Not everyone has to go to these extremes, especially if the app isn’t mission critical, but a good recommendation would be to have some documentation for ops on how to act in general cases so that you get the most data possible about the issue.  Like how to gather performance counter data or dumps.

In my last post i described how you can set up rules with debug diag that ops can activate as needed.

8. What do you mean baseline?  I think CPU usage is usually around 40%, maybe 50

When you troubleshoot a problem like a hang, memory leak or crash a key piece of information is often “what is different in the failure state compared to the normal state”.

Setting up a performance counter log that rolls over for example every 24 hours and alerts ops when certain values exceed some predefined number is very easy and has extremely low impact on the system.

Having this history when you troubleshoot something is as i mentioned very useful since you can see things like, right around the time it crashed memory went up to x MB, or we started seeing a large number of exceptions etc.   Although it might not solve the issue it can often give you a good direction to move in.

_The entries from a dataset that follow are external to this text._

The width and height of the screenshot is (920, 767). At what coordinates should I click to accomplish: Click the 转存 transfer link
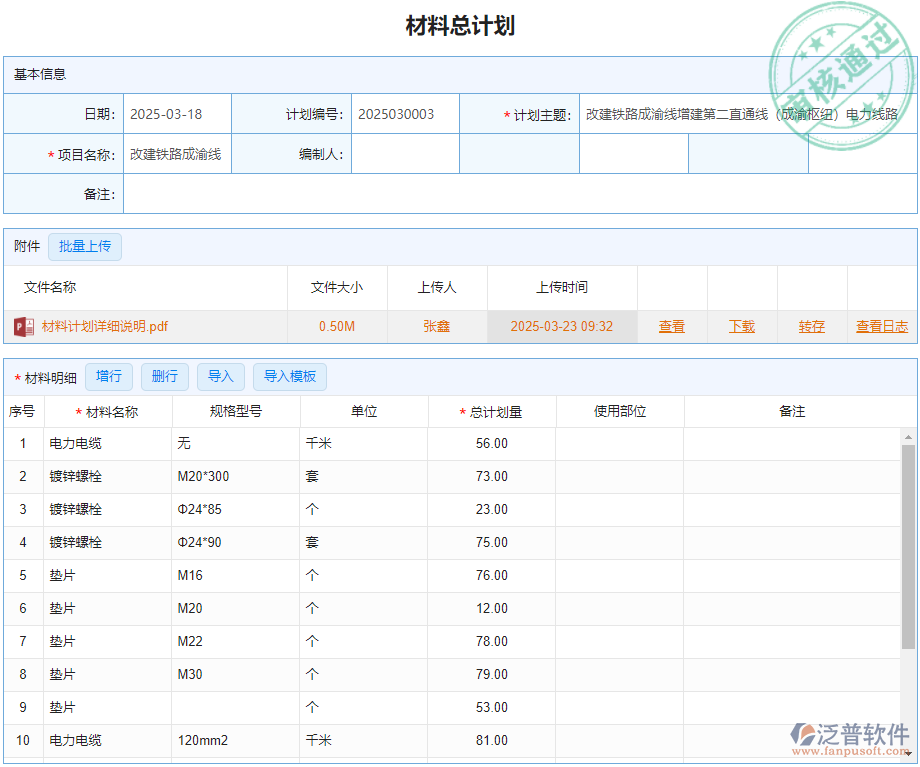tap(812, 325)
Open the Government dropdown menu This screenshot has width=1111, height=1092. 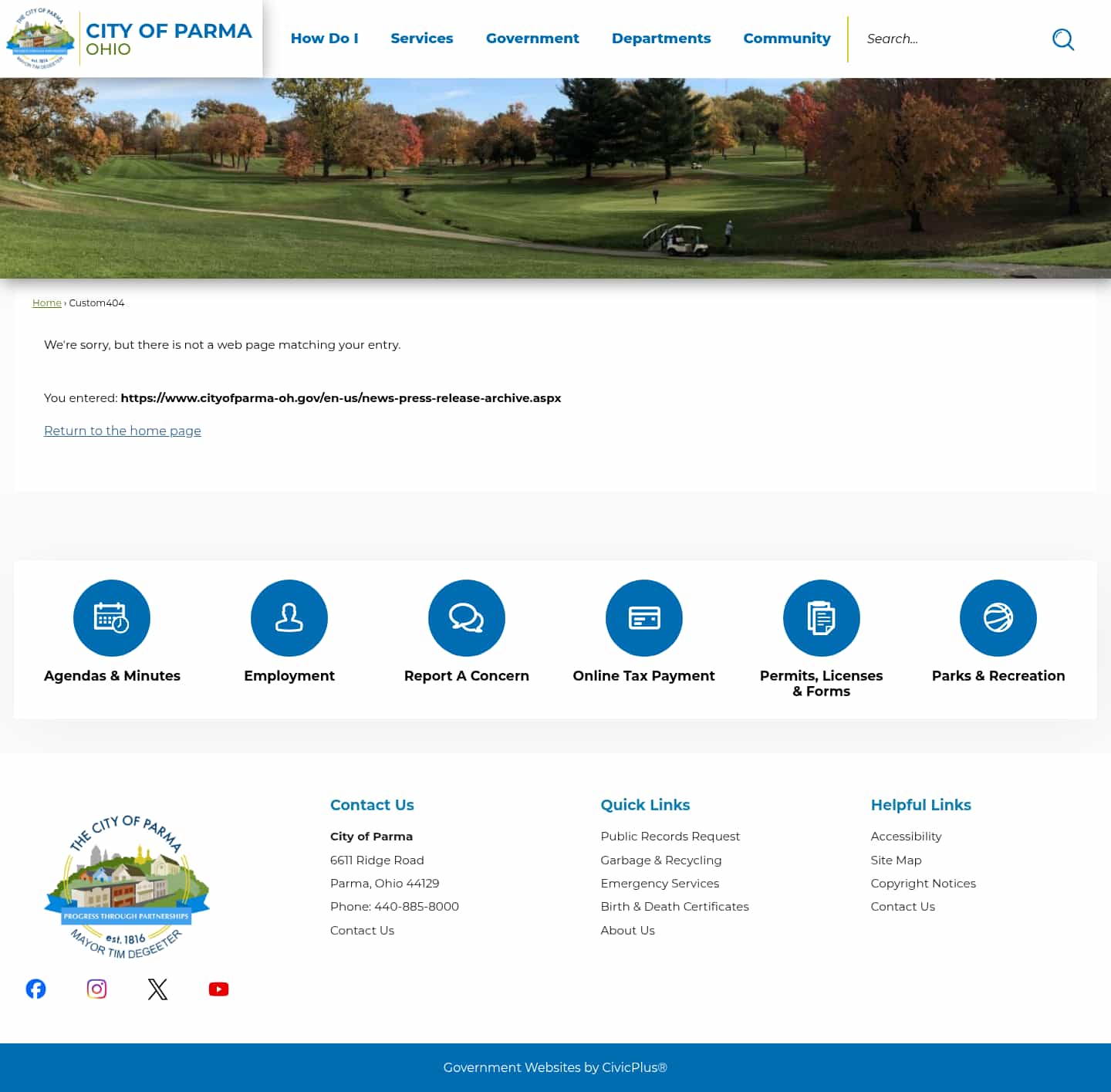[532, 39]
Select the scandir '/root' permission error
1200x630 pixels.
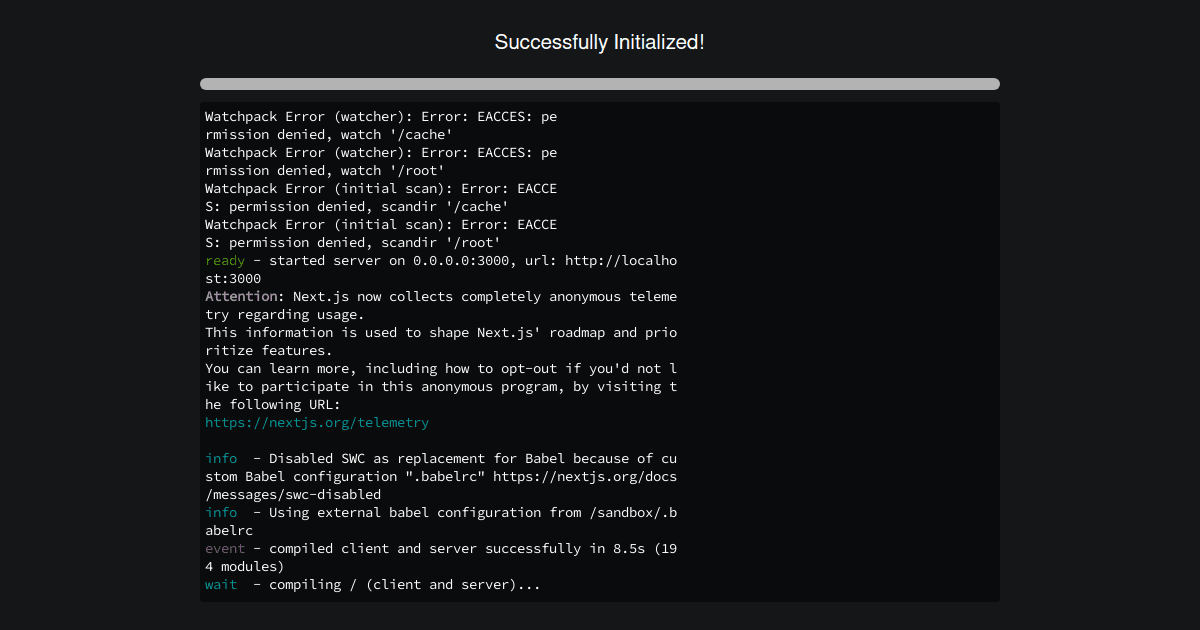pos(355,242)
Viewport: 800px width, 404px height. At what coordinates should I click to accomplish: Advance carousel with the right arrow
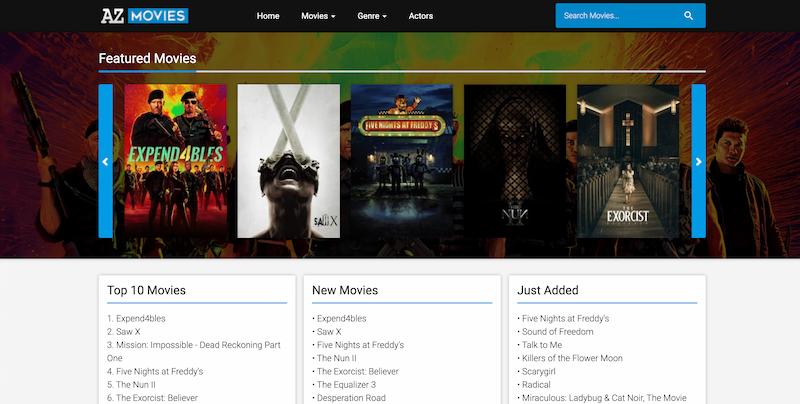(698, 161)
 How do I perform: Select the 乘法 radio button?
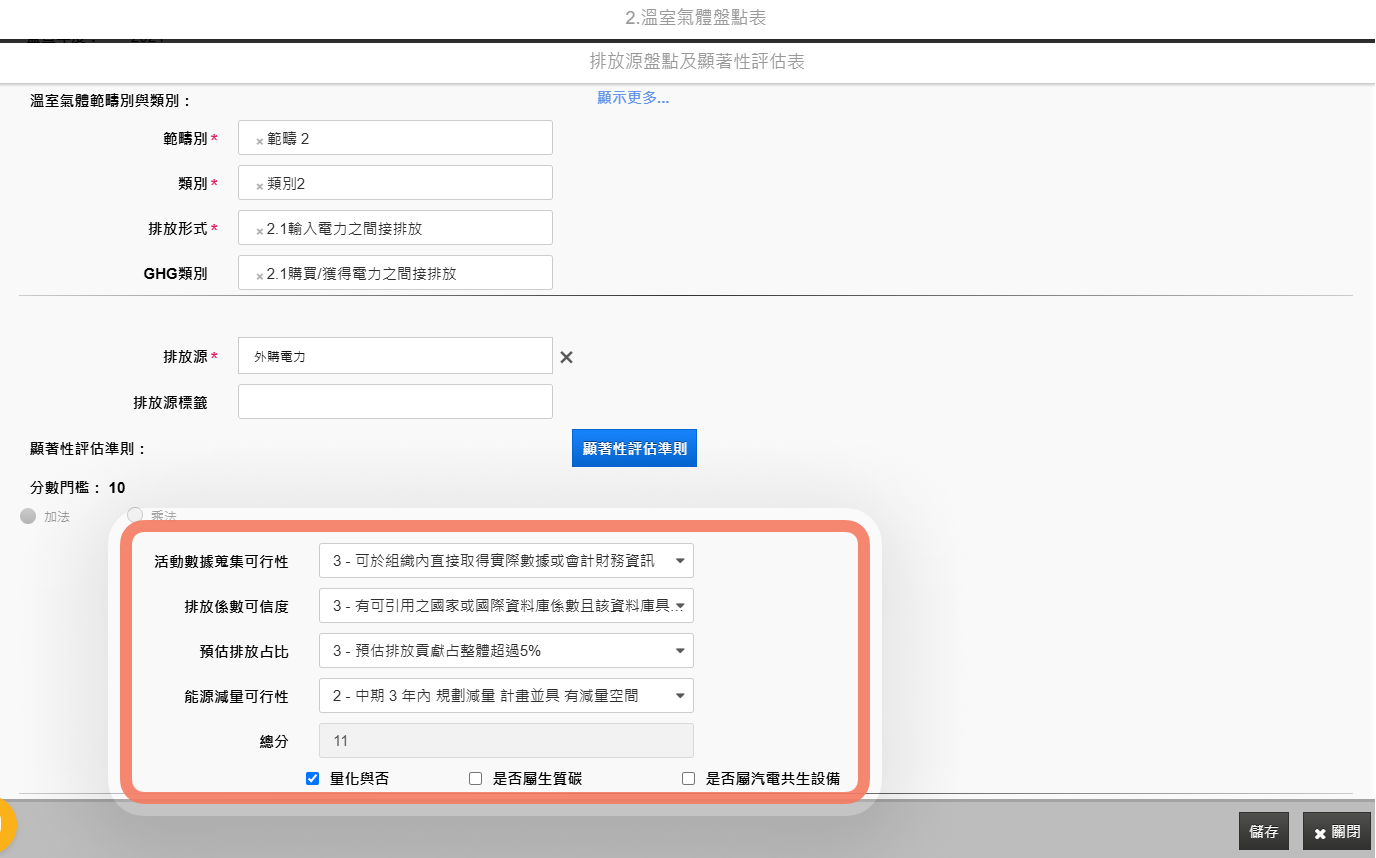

This article about Performance monitoring and when to alert administrators is from 2003, but except for a few changes in a few of the counters most of it still holds true.   The article describes what counters to look at, suggested trigger values and some typical causes for issues that cause the counter to hit the trigger.  It’s simply a must read.

9. I don’t need to care about memory management, isn’t that what the GC is for?

True, true, the GC manages the .net memory in the sense that it will automatically collect any objects that are collectable and free them so you don’t have to call free or release as you would in native languages.

Memory problems are very seldom caused by the GC not collecting as it should.  Instead they are often caused because the app is unintentionally still holding on to the objects, through references or through not disposing/closing/clearing disposable objects.

I have written tons of articles around memory management and memory issues in .net so rather than listing them all, just look at the Memory #tag to get more info about .net memory issues, how the GC works and how .net memory management works.

The moral of the story here is that even if you have a garbage collector, you still need to make sure that your memory is ready to collect.

 

I would love to hear your comments on these topics. 

This is by no means supposed to be a complete list, so I would also love to hear about your own tips on how Devs can make life easier for the Ops guys and avoid production issues.

On the soapbox,
Tess

  • Tess- For point #2, you can enable tracing in WCF but have the level set to Off. At runtime, you can use WMI to set the tracelevel to Verbose | Error | whatever to capture traces, then set to Off to stop tracing, close the TraceSource, and move the trace files around.

    Also WCF (and most of .NET 2.0) supports System.Configuration.ConfigurationElement based config, meaning that you can write to a real Object model and read/write config to a batch of servers without notepad. Powershell and some knowledge of ConfigurationManager should be sufficient. By sticking with these classes for config and your own configuration, you should make ops better.

  • A few weeks back me and Micke (one of our Architect Evangelists) had a session at TechDays where we talked

  • A quick question and a quick comment.

    For the question...with session state in a web farm, I never tried this (I hate in proc session...), but if you make your servers sticky, isn't in proc session still an option?

    And second for the data handling in the database vs the web app as the bottleneck... One thing to consider a lot, is unless you're using a free database, database servers are expensive. SQL Server and Oracle can run a pretty penny. Windows Server 2008 Web Edition however, may as well be free for any company that has a farm (of course, there's the hardware, but...)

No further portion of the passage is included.